Znacznie bardziej precyzyjnie byłoby stwierdzić, że do 1990 roku internet był jedynie środkiem łączności, później zaś – stał się środkiem masowego przekazu. Fakt – podstawa prehistorycznej sieci bazowała na elektronicznym liście, który zawsze miał, ma i mieć będzie swoją moc. To bardziej paczka przyniesiona przez listonosza niż kartka papieru w kopercie: mail zawierać może obrazy, dźwięki, filmy, nade wszystko zaś – dane uszeregowane w jakiś konkretny sposób. Wszystko, co prezentował internet do roku 1990 było w większym lub mniejszym stopniu wytworem poczty elektronicznej – nawet czasopismo „Donosy” uruchomione 2 sierpnia 1989 (słusznie nazywane pierwszą polską gazetą on-line) miało postać listu. Listy krążyły więc w wielu formach i trzeba było poczekać dopiero na pana Tima Bernersa – Lee, by dostać prawdziwe medium masowe.
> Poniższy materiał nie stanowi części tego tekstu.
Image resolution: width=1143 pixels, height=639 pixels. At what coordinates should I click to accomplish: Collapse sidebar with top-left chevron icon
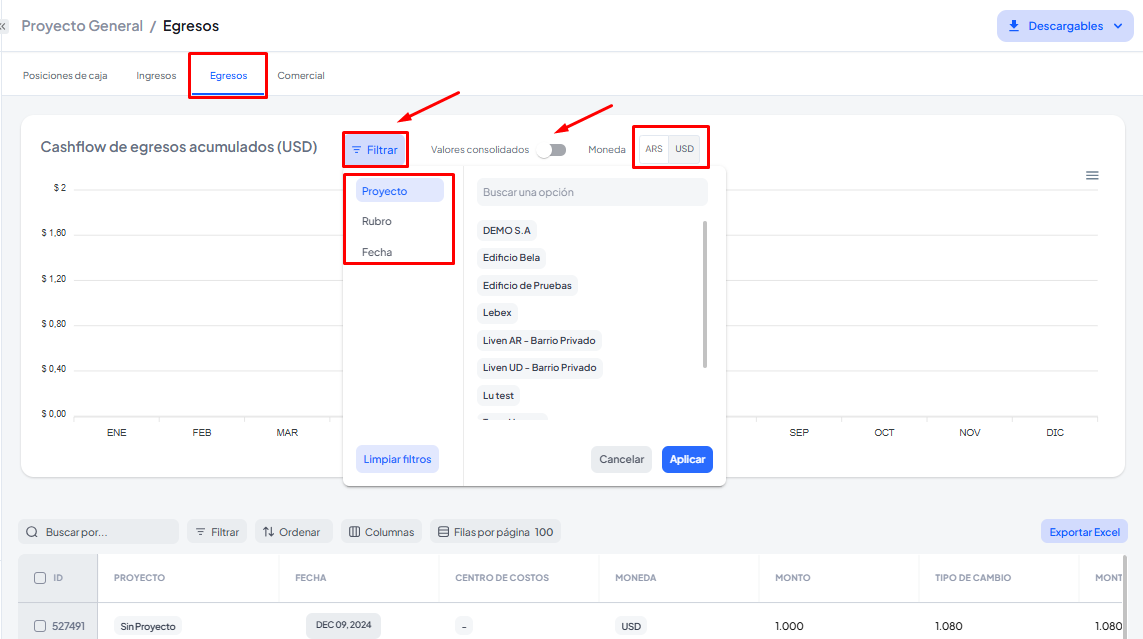click(4, 26)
Poczekać na Tima i na zestaw dziwnych przypadków.


Przypadków w sprawie tej było wiele, bo pierwsza strona internetowa oraz pierwsza przeglądarka powstały nieco przez przypadek, w przypadkowym miejscu. Miejsce nazywa się Organisation Européenne pour la Recherche Nucléaire, zlokalizowane jest w Szwajcarii i stanowi wspólne przedsięwzięcie dwudziestu państw europejskich. CERN – rękami i głowami kilku tysięcy naukowców – bada cząstki elementarne. Niespełna trzydziestoletniemu Bernersowi nie kazano jednak w Szwajcarii badać żadnych cząstek: miał jedynie opracować taki sposób gromadzenia i prezentacji danych, który wytrzymałby próbę czasu – wszak wciąż napływały nowe informacje z kolejnych eksperymentów. Powiedzmy to wprost: zadanie było czysto poboczne i nie przywiązywano do niego większej wagi. Anglik poradził sobie świetnie – zamiast ciągłego redagowania i uzupełniania baz danych zaproponował hipertekst czyli otwarty sposób gromadzenia wiedzy. Dzięki temu to, co wcześniej już wprowadzono, mogło pozostać w starej postaci: wystarczyło zlinkować w odpowiednich miejscach odpowiednie frazy do zupełnie nowych dokumentów.
20 grudnia 1990 roku Tim Berners – Lee krzyknął na swoich kolegów, by podeszli do biurka. Kiedy towarzystwo spojrzało na monitor Tima, zauważyło jedynie zielone litery na czarnym tle, istotę sprawy trzeba było im dopiero wytłumaczyć.

Określona sekwencja znaków prowadziła bowiem do kolejnych dokumentów, które można było dodawać w nieskończoność, zapętlać i edytować. Berners poszedł za ciosem: stworzył pierwszą na świecie stronę internetową dziś obecną pod adresem info.cern.ch oraz stosowne protokoły komunikacji między komputerami. Niejako przy okazji zapracował sobie na wieczną wdzięczność użytkowników sieci, szlachecki tytuł odebrany z rąk królowej Elżbiety oraz laur za udowodnienie, iż mieszkańcy Europy nie gęsi i swój wkład w rozwój internetu mają. Spojrzenia na koncepcję Bernersa – Lee z perspektywy wielu lat działania struktur www nie da się wyprać z emocji. Wystarczyło ćwierćwiecze, by pomysł prosty (jak wszystkie genialne pomysły) zamienić w ocean nieskończonych możliwości wciąż zmieniających swoje oblicze. Statystyczny zjadacz sieci gdy słyszy słowo „internet” myśli przede wszystkim o witrynach oraz o systemach społecznościowych obsługiwanych przy pomocy przeglądarki, nie zaś o prostej, dwukierunkowej komunikacji. By zrozumieć po co jest parasol, potrzebowaliśmy długich stuleci; z siecią udało się załatwić to szybciej.